According to Iran’s state-run media, the regime’s president Ebrahim Raisi is scheduled to meet the Russian president Vladimir Putin in the coming days to extend the 20-year pact with Moscow.
The state-run daily Farhikhtegan wrote on January 1, 2022: “The president will leave for Russia on January 19 at Putin’s invitation.”
The trip comes as the state media and many of the regime’s officials, including some former officers of the regime’s Revolutionary Guards, have on different occasions criticized Russia’s stance on the regime.
Hossein Alai, the former commander of the IRGC Aerospace Force, was quoted by state-run daily Arman on January 2 as saying, “Russia has never considered Iran a strategic ally. Russia has always used Iran as a card in resolving its issues with the United States. Russia is a rival to Iran in the field of oil and gas and does not agree with the export of Iranian gas to Europe, because it considers it as its market.
“Russia has always voted against Iran’s nuclear program in the UN Security Council, and some of them were proposed by the Russian government during Ahmadinejad’s presidency when most resolutions were issued against Iran. Russia does not agree with the enrichment cycle in Iran and does not consider the expansion of nuclear knowledge in Iran to be in its interest.”
The same day, the state-run newspaper Jahan-e-Sanat also described the relationship between Russia and the regime as being non-strategic.
“In the best of circumstances, it can be said that Russia’s relationship with Iran is tactical,” it wrote.
Jahan Sanat wrote that Russia has betrayed the regime many times, like when Security Council resolutions against the regime’s nuclear program were passed. Russia either sided with the West, especially the United States and voted in favor of many of them or abstained from vetoing them.
The state-run daily Jomhouri Eslami also criticized Raisi:
“Now, by moving to long-term agreements with China and Russia, we are not moving in the context of a balanced relationship, and we have turned the ‘neither East nor West’ policy into a one-way street that goes East.
“Russia has refused to support us in the face of Israeli attacks on Iranian bases in Syria, despite making the most of our military power in Syria to protect its strategic regional interests.
“Russia’s presence in Syria is aimed at guarding its sphere of influence and protecting its regional sovereignty.

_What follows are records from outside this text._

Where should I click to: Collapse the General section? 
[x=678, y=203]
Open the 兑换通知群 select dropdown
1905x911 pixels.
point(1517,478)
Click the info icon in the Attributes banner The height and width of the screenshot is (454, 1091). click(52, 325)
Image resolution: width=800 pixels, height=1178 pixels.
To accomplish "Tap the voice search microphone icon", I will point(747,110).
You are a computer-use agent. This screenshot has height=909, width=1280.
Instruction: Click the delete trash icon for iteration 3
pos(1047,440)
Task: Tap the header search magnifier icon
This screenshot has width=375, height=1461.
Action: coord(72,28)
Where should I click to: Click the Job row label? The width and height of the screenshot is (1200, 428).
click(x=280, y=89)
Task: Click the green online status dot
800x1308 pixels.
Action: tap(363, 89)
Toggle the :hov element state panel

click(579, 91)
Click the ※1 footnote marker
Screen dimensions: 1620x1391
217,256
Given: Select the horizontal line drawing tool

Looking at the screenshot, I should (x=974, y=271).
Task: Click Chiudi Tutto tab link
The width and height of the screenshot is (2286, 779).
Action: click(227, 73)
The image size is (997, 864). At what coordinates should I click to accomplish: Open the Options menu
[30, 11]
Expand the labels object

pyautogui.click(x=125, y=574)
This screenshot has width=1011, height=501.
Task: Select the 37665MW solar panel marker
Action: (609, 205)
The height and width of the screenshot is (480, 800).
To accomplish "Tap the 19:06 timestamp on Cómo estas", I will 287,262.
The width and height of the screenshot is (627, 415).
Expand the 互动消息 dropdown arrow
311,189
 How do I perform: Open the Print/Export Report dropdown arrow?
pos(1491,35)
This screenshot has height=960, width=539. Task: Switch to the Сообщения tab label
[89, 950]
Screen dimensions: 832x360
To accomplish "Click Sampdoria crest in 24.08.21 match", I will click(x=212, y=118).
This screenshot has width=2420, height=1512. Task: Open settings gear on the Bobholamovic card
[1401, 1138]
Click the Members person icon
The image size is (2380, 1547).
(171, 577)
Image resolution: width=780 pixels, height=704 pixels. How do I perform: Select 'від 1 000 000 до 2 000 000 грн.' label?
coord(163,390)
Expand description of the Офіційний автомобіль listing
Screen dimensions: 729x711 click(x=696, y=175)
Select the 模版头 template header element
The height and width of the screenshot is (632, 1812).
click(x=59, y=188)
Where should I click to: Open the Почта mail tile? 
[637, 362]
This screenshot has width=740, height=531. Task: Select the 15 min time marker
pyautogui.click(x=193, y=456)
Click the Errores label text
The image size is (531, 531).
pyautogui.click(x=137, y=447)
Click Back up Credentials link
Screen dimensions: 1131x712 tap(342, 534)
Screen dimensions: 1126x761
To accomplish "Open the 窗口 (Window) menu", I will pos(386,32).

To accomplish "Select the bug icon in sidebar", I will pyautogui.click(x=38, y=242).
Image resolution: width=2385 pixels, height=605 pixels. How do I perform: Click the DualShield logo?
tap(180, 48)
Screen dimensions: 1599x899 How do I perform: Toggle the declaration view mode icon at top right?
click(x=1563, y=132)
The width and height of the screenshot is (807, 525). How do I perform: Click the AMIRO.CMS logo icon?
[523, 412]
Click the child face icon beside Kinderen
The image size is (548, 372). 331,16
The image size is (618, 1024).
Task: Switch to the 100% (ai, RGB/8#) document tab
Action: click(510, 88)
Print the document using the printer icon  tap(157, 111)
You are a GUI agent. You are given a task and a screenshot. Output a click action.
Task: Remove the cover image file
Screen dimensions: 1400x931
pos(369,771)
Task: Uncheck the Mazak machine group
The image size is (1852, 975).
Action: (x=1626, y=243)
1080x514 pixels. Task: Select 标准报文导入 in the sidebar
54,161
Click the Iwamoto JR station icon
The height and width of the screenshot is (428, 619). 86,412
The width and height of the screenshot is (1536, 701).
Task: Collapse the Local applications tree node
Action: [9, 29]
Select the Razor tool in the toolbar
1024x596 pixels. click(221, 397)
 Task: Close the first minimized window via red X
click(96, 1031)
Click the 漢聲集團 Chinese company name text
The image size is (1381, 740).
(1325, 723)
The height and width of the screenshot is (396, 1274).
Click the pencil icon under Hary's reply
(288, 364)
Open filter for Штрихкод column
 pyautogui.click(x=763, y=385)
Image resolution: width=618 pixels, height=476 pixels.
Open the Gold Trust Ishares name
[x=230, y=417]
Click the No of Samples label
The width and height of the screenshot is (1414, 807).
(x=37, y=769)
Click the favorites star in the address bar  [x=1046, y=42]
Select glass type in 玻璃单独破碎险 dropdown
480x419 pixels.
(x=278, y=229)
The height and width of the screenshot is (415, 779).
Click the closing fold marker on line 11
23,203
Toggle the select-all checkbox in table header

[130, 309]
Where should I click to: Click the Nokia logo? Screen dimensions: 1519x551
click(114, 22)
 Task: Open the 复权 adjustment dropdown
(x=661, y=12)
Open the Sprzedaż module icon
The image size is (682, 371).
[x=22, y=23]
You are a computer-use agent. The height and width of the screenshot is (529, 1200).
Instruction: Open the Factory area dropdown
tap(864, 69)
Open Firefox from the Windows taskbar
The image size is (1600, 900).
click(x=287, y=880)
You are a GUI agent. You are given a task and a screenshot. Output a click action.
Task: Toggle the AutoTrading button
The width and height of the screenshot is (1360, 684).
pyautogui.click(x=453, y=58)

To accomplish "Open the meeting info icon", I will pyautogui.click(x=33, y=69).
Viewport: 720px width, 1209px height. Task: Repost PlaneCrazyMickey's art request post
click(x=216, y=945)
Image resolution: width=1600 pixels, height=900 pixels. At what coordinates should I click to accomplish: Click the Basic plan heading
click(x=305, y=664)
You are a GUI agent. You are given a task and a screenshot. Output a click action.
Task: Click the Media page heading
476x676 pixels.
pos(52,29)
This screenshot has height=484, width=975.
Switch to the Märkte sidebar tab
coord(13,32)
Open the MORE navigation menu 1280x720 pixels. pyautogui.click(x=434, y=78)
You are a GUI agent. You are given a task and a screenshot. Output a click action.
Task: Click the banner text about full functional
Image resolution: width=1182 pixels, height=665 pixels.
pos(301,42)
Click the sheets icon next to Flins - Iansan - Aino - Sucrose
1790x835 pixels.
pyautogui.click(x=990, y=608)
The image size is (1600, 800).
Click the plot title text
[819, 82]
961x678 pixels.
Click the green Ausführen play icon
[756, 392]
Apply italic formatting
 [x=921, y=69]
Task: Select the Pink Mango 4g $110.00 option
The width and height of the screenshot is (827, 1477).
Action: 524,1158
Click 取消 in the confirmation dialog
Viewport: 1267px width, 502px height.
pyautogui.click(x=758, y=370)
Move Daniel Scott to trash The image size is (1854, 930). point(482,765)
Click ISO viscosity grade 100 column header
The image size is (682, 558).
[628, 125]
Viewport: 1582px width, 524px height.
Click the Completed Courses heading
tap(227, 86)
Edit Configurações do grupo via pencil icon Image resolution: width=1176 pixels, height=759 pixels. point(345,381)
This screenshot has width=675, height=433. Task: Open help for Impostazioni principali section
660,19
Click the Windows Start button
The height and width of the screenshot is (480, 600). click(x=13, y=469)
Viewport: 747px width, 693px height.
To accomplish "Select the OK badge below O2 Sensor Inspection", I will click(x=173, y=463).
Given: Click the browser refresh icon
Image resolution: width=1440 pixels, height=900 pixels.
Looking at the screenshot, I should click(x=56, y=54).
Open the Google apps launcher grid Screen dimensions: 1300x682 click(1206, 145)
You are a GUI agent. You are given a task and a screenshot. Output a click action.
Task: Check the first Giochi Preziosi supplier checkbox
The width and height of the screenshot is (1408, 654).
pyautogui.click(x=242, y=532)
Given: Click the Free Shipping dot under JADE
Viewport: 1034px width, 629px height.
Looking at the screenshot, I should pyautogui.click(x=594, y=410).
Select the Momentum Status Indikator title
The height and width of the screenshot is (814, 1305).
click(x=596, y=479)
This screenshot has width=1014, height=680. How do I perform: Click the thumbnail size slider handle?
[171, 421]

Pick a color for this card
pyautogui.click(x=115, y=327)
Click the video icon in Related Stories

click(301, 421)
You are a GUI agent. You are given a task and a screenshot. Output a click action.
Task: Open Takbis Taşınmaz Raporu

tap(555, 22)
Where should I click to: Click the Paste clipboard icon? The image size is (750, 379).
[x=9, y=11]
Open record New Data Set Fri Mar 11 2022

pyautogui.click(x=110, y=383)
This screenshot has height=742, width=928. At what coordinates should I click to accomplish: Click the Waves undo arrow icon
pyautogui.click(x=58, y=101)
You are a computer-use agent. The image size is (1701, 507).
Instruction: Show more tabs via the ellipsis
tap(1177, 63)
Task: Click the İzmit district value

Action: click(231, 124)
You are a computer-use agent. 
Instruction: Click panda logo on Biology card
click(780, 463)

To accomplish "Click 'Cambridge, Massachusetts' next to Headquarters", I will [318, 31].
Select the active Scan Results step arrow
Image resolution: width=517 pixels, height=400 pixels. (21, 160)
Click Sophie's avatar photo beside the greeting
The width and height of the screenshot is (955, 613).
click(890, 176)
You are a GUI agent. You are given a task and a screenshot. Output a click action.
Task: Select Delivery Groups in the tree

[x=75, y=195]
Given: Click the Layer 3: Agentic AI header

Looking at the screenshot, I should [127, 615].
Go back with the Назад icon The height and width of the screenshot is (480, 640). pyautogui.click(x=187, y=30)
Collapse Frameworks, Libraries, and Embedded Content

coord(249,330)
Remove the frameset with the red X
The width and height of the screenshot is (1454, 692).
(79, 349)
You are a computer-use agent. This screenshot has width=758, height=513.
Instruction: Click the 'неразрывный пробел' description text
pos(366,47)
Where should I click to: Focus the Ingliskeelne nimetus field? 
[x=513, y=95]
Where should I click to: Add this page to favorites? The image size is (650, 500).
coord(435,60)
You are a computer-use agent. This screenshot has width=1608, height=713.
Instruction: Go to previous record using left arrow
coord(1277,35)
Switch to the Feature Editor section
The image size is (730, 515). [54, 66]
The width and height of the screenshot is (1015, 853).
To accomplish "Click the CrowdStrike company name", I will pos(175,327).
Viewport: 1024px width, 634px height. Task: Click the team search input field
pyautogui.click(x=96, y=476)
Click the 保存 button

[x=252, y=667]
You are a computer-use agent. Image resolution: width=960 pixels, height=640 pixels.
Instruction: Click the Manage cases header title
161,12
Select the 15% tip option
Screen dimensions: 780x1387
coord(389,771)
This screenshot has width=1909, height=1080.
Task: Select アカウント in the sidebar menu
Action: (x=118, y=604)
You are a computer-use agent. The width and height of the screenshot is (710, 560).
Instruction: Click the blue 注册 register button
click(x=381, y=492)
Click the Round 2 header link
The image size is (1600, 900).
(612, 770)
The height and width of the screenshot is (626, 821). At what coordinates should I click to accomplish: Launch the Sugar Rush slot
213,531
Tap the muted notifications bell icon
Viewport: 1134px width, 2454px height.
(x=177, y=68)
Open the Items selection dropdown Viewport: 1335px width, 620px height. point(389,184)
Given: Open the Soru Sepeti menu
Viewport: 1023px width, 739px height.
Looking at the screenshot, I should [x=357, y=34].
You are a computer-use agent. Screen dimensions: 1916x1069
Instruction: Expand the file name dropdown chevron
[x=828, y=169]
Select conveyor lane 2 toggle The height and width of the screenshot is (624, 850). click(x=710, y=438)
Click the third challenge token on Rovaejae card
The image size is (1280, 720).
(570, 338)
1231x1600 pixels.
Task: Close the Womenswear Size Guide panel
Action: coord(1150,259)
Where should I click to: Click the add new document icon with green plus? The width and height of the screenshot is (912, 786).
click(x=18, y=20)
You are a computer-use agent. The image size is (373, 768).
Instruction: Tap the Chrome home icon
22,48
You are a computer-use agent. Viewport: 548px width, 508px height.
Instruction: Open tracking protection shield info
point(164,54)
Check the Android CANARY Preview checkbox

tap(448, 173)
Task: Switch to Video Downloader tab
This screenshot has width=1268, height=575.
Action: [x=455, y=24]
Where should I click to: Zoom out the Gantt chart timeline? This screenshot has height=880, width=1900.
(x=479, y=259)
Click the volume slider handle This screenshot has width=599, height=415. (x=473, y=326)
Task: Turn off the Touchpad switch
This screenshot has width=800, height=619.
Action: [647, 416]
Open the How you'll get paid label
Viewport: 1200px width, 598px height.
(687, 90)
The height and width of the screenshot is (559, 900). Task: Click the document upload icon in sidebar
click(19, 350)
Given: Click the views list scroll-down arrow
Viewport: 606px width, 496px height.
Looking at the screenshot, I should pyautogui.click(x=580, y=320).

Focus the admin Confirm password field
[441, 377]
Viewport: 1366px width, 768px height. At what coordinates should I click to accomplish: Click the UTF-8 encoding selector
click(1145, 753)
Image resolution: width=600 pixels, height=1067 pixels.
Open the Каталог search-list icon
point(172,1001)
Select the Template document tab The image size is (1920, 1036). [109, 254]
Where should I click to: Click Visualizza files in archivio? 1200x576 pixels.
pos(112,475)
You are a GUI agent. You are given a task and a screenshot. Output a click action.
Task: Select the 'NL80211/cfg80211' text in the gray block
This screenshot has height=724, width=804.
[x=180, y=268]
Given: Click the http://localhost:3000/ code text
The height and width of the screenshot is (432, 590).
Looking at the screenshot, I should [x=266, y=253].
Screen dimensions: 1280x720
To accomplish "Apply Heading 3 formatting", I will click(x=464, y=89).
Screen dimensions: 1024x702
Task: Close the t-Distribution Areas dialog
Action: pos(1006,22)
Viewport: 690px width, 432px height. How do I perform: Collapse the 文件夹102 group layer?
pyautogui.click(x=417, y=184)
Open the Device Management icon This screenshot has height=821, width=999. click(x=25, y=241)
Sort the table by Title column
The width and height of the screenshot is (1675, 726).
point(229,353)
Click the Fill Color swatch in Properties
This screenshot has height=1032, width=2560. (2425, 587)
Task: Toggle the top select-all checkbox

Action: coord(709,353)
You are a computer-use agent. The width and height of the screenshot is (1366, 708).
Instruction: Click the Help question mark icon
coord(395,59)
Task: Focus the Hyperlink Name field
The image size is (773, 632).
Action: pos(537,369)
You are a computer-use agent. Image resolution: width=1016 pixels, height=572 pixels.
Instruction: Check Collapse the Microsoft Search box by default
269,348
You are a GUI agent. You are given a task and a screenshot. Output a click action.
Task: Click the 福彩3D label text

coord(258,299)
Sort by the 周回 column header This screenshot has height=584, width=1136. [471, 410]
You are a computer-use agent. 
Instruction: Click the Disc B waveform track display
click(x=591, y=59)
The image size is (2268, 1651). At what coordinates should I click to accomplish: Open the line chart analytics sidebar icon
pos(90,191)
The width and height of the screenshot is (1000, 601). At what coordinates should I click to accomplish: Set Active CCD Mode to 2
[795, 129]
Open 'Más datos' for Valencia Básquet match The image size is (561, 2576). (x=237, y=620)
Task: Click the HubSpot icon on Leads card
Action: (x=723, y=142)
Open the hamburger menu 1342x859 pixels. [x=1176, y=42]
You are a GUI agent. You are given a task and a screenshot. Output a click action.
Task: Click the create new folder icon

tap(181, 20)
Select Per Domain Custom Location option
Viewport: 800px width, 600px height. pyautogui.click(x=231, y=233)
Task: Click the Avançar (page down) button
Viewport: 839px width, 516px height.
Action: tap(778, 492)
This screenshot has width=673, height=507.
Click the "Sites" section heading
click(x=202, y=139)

The Russians refused to give Iran the weapons they gave to some of our neighbors in our region,” the Jomhouri Eslami wrote on January 2.
The fact is that the benefits of Russia’s relationship with other countries, especially the Western countries, far outweigh its benefits with the Iranian regime.
Against that backdrop, many regional observers believe that Russia is not a strategic ally of the regime, and on many issues in the region, Central Asia, and the Caucasus, Russia’s interests run counter to those of the regime.
Another issue is that whenever the regime is grappling with a crisis at home and becomes more further isolated regionally and internationally, countries such as Russia inevitably distance themselves from it and pursue their own interests with other countries, including those in the region.
Nevertheless, given Tehran’s isolation on the world stage, the regime is compelled to deal with Russia and China, which explains why Raisi must travel to Russia to extend his 20-year pact.
As was the case with the 25-year “strategic pact” with China, the pact with Russia will also be the subject of scorn and opposition by the Iranian people, who reject auctioneering Iran’s resources to preserve the regime’s tenuous grip on power.